As those victories piled up, brokerages went to war on his credentials, and more recently, his credibility. The effort provides a window into how critical expert witnesses have been to investor cases, and how intent brokerage firms are on weakening their influence.

"Most of these securities firms don't like Craig because his testimony hurts them," said a securities arbitration lawyer who spoke on the condition of anonymity. "They don't want someone who can lift the tent to show people what's underneath it. He's Public Enemy No. One," the person said.

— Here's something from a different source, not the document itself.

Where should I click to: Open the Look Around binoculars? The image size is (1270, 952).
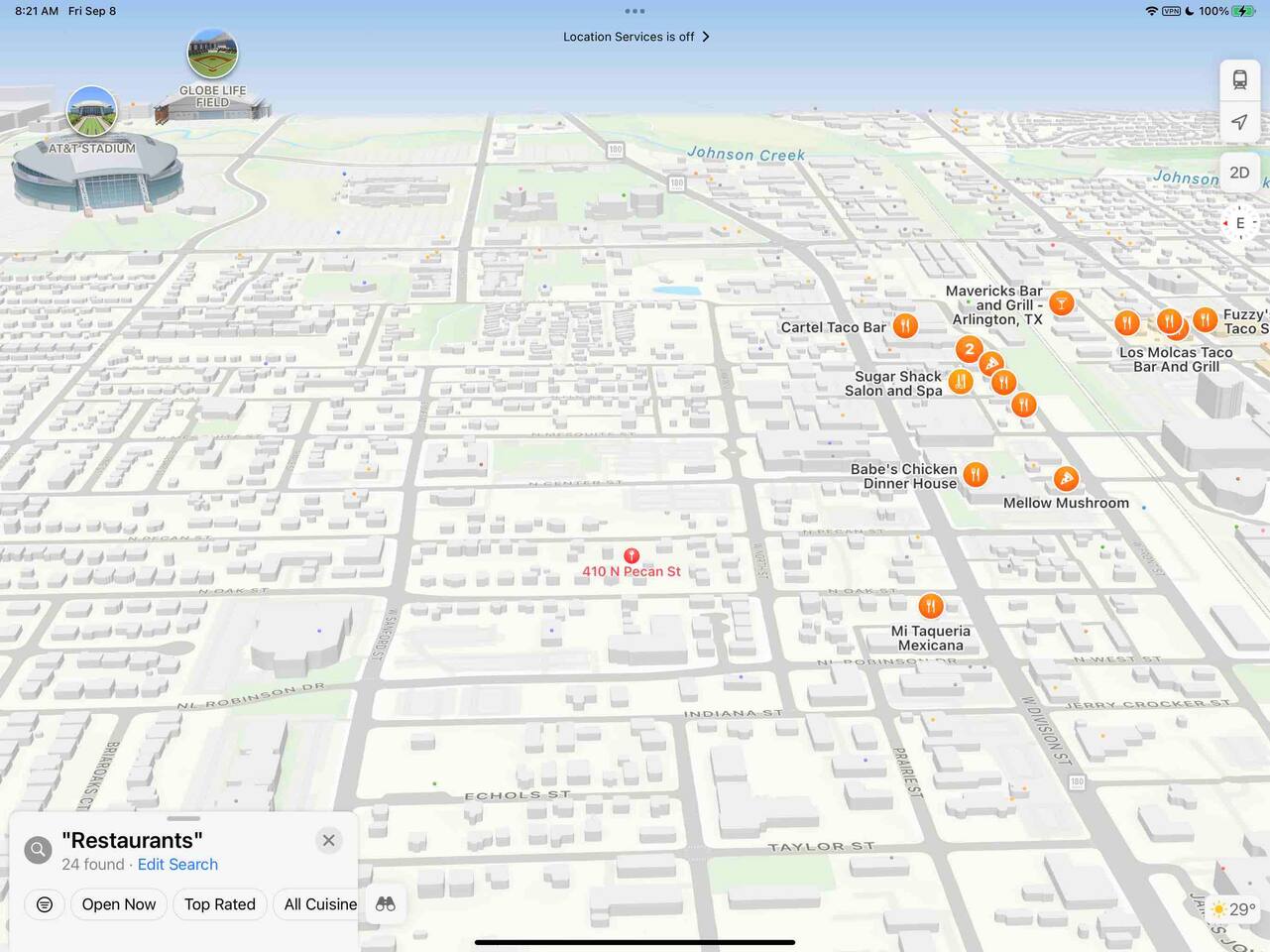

McCann, a former U.S. Securities and Exchange Commission economist, is accustomed to financial companies challenging his qualifications during arbitration cases. But their efforts have become unrelenting since last October, with a number of brokerages trying to prevent him from testifying at all.

The shift to all-out war against McCann came after a federal judge issued a controversial ruling that McCann gave fraudulent testimony in a case against brokerage Morgan Keegan & Co Inc. The fact that McCann disclosed the discrepancy ahead of time and that the new testimony would have done nothing to change the outcome of the case has not stopped lawyers from using the ruling to attack McCann's integrity.

LEADING WITNESS

Lawyers for investors often hire McCann, an economist with a doctorate from the University of California at Los Angeles, to testify as an expert witness about the value and risks of certain securities. McCann has testified against Wall Street about everything from the risks of equity indexed annuities to valuations of complex securities.

Securities industry lawyers have been particularly stymied by McCann, whose deep knowledge of the valuation and risks of securities has often been insurmountable.   Continued...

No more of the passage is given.